Collect every line below that contains the word "Image" and copy each one in full. Case counts.

----- SUPPLIED INFORMATION -----

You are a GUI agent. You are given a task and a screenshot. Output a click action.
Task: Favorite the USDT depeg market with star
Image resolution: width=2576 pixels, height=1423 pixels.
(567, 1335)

-----
----- SUPPLIED INFORMATION -----

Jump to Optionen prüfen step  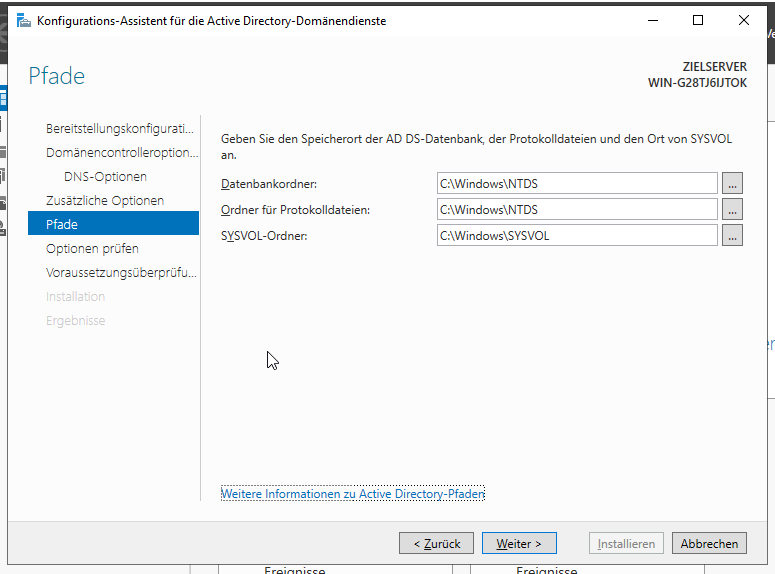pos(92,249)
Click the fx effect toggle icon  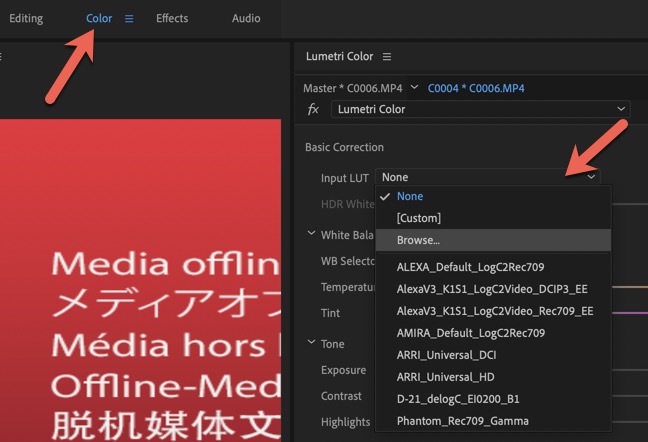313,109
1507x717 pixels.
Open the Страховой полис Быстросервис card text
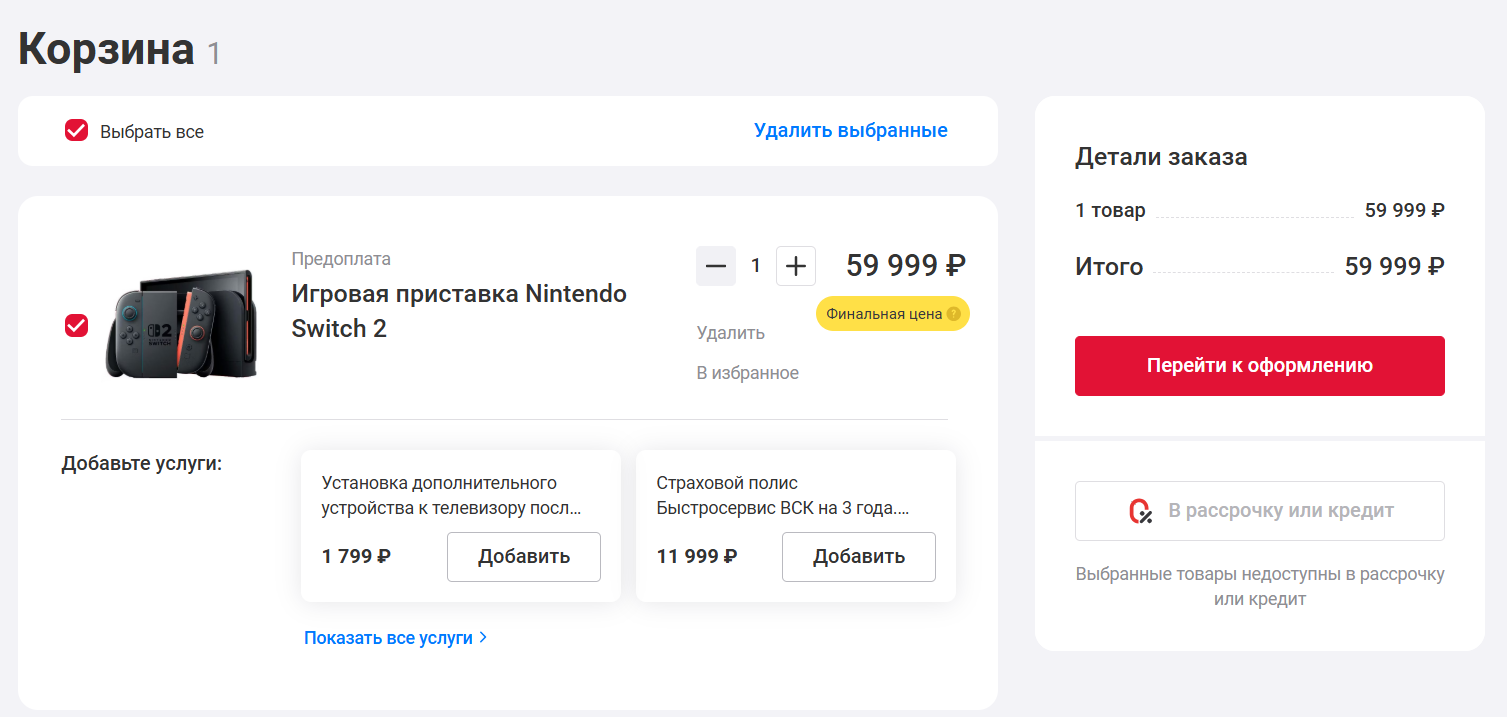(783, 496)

-----
----- SUPPLIED INFORMATION -----

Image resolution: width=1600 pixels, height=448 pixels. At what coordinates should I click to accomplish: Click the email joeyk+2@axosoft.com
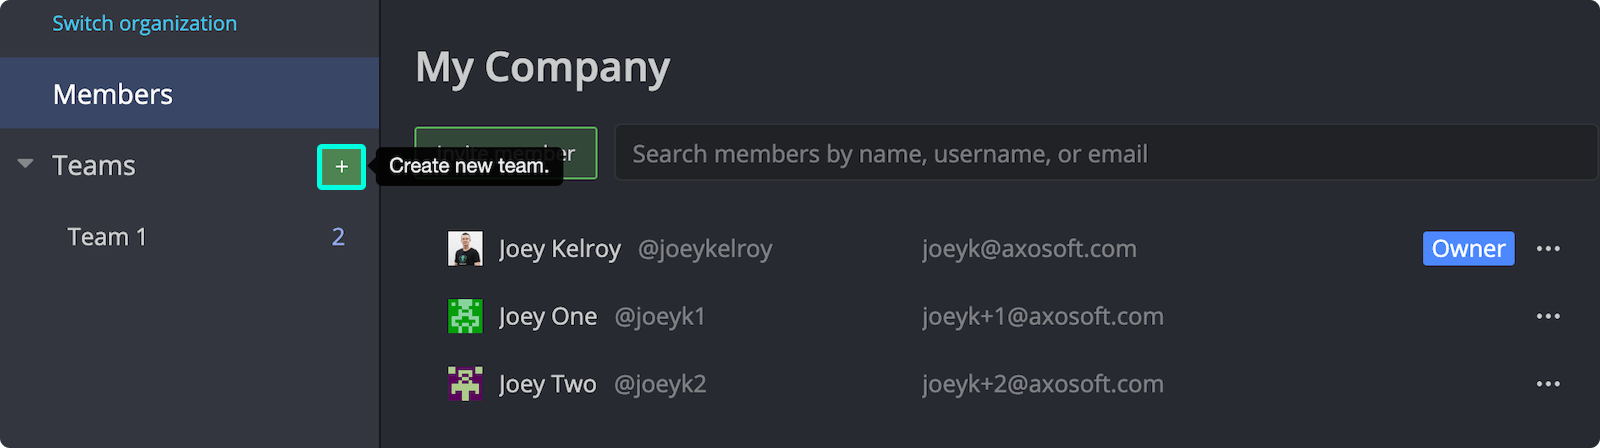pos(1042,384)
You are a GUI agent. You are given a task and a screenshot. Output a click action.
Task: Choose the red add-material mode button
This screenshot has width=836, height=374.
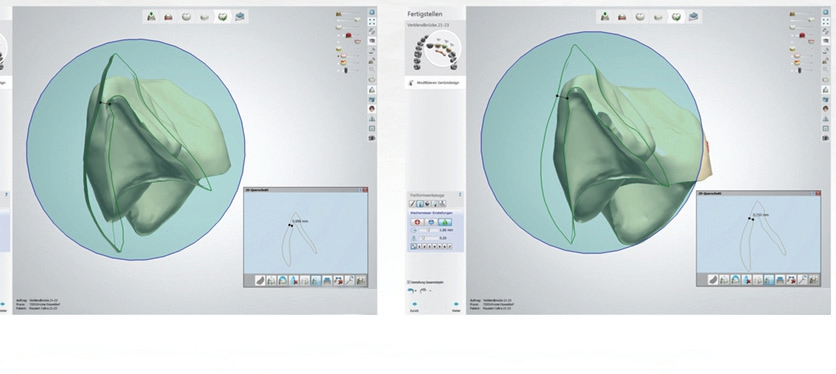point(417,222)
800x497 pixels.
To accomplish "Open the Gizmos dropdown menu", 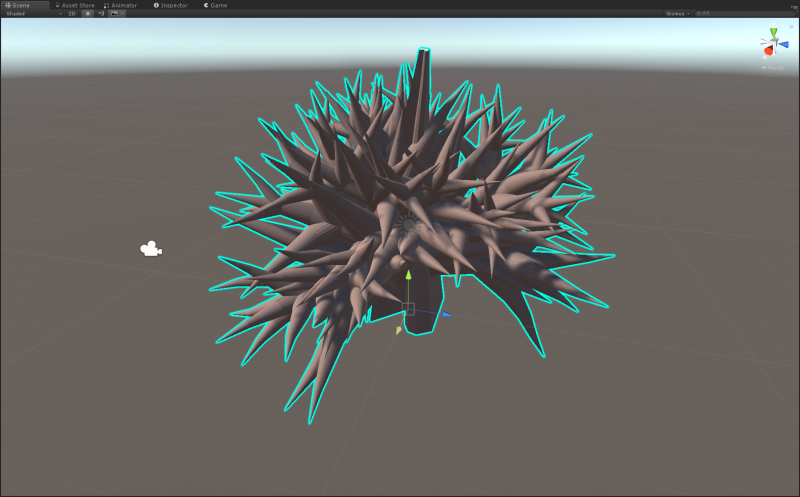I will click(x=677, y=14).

-----

## RESULT OF THE TASK
Image resolution: width=2576 pixels, height=1423 pixels.
Image resolution: width=1600 pixels, height=448 pixels. At what coordinates should I click to accomplish: Click the email joeyk+2@axosoft.com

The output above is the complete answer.